##### Dataset
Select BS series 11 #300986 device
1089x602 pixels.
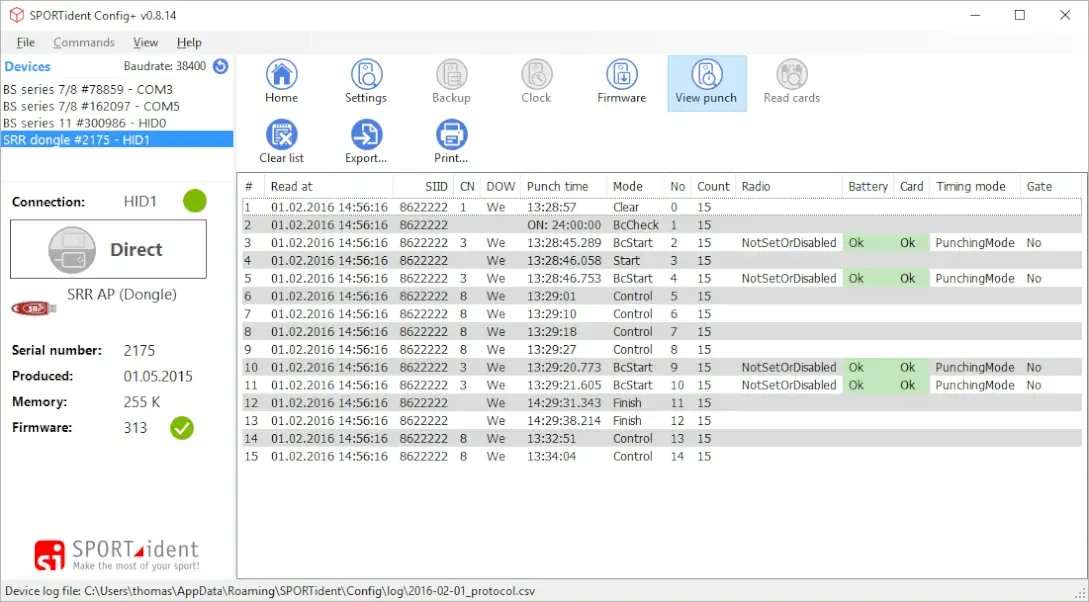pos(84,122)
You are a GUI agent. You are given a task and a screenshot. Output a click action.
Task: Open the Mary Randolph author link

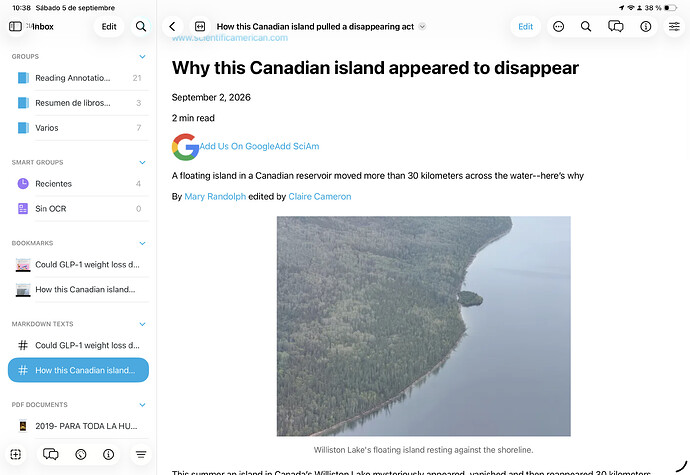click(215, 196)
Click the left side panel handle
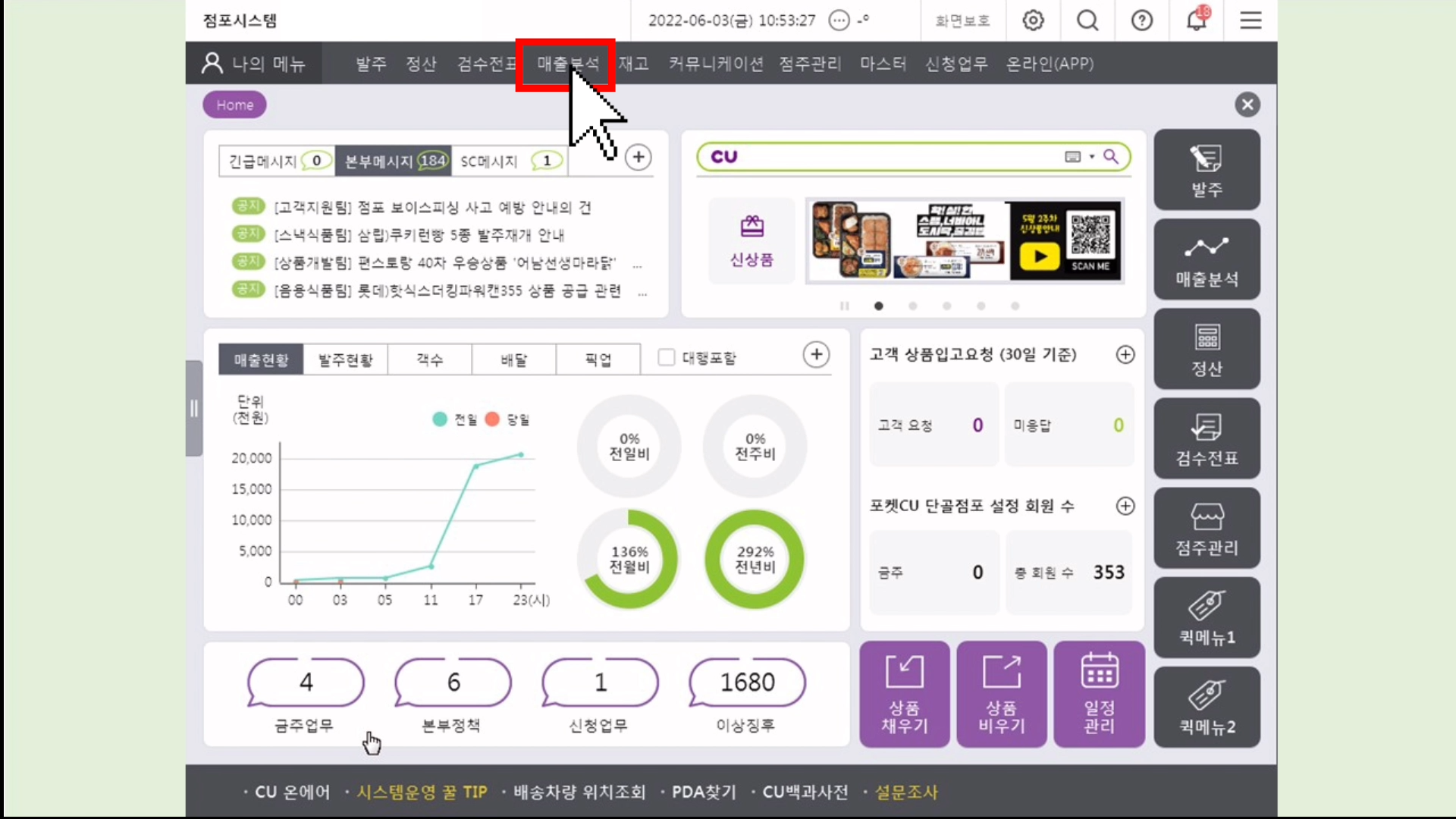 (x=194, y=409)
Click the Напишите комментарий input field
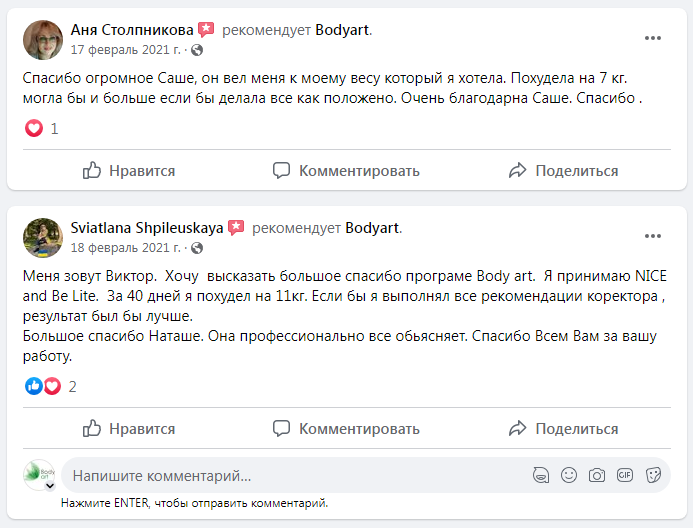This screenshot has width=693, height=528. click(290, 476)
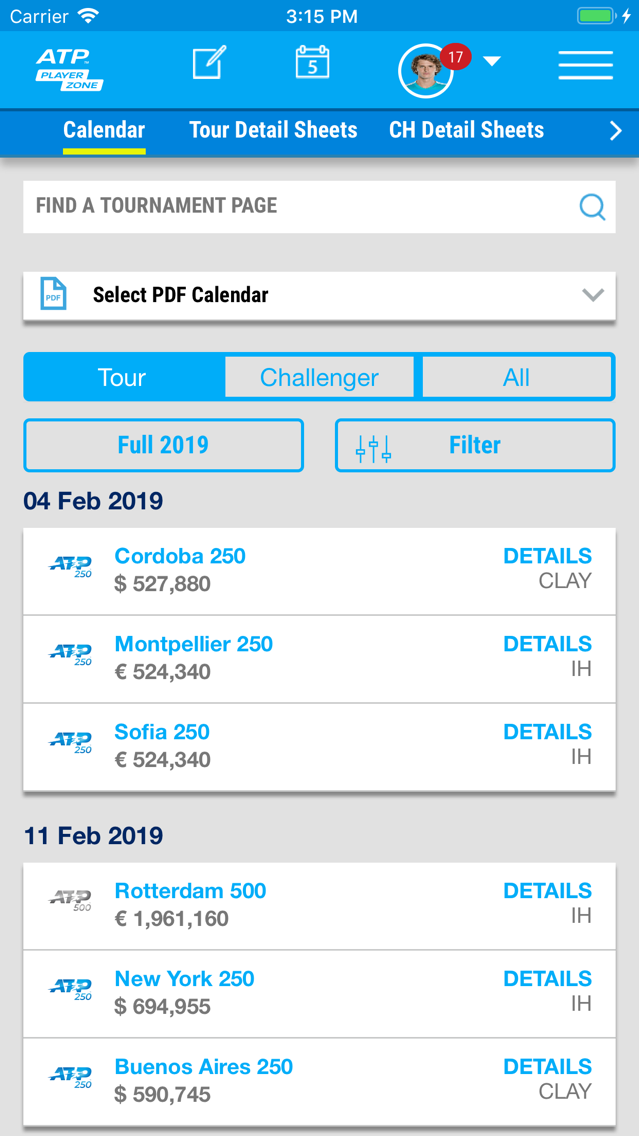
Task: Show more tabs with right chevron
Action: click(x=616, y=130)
##########
• [Given task] Rewrite everything from the line containing "Click the left side panel handle" down to the end of the data, changing "side panel" to "sidebar" and keeping all else the same. Leave the pictures out of your answer.

• [Full response]
Click the left sidebar handle
 (x=194, y=409)
Click the Напишите комментарий input field
This screenshot has width=693, height=528. click(290, 476)
Task: Show more tabs with right chevron
Action: click(x=616, y=130)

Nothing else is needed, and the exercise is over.